INSTRUCTIONS TO FOLLOW
The line containing "Given: Click the agoett username label" marks the end: quote every line from the start of the records below through it, word for word.

[Stored data]

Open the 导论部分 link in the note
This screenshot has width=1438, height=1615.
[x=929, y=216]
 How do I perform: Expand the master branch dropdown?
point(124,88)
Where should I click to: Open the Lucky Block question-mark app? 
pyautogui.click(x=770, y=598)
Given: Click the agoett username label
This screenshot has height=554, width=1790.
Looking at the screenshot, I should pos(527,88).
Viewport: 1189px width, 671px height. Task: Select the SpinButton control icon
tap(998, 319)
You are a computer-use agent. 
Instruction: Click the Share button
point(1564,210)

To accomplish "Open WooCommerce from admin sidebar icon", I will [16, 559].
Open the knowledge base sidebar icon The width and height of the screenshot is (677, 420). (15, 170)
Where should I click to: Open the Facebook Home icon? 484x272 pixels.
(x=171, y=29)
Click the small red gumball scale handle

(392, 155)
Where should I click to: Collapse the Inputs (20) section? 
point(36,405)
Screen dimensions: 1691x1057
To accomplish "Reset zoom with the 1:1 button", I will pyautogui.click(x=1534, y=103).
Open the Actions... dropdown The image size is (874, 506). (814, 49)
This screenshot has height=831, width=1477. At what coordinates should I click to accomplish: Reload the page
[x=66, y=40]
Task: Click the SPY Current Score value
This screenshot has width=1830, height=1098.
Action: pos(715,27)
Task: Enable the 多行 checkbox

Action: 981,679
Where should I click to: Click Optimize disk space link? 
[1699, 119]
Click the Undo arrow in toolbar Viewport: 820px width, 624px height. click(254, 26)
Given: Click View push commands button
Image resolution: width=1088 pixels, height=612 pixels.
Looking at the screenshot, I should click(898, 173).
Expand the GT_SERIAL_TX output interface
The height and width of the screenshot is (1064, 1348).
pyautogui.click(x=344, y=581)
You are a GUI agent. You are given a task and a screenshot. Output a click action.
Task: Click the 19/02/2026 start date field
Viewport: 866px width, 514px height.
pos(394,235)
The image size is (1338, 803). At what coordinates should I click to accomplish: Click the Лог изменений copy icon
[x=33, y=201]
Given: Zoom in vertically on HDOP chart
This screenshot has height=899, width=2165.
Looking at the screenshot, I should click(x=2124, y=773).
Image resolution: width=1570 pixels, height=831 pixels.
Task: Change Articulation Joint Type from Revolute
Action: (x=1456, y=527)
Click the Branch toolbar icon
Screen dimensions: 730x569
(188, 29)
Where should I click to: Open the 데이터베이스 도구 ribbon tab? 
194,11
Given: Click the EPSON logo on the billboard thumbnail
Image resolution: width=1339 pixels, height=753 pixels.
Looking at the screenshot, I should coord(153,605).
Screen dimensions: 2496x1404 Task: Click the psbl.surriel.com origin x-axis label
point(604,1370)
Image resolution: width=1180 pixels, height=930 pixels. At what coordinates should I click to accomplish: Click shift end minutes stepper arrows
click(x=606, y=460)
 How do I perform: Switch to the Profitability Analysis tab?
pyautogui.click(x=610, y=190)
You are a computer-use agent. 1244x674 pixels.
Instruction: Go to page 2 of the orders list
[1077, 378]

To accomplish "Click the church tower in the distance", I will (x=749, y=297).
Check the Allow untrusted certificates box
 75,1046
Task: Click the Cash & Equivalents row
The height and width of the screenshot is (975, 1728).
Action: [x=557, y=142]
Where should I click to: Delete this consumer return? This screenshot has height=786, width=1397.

WORKED SOLUTION
Open the 导论部分 link in the note
This screenshot has width=1438, height=1615.
[x=929, y=216]
 How do I perform: Expand the master branch dropdown?
point(124,88)
Where should I click to: Open the Lucky Block question-mark app? 
pyautogui.click(x=770, y=598)
Given: Click the agoett username label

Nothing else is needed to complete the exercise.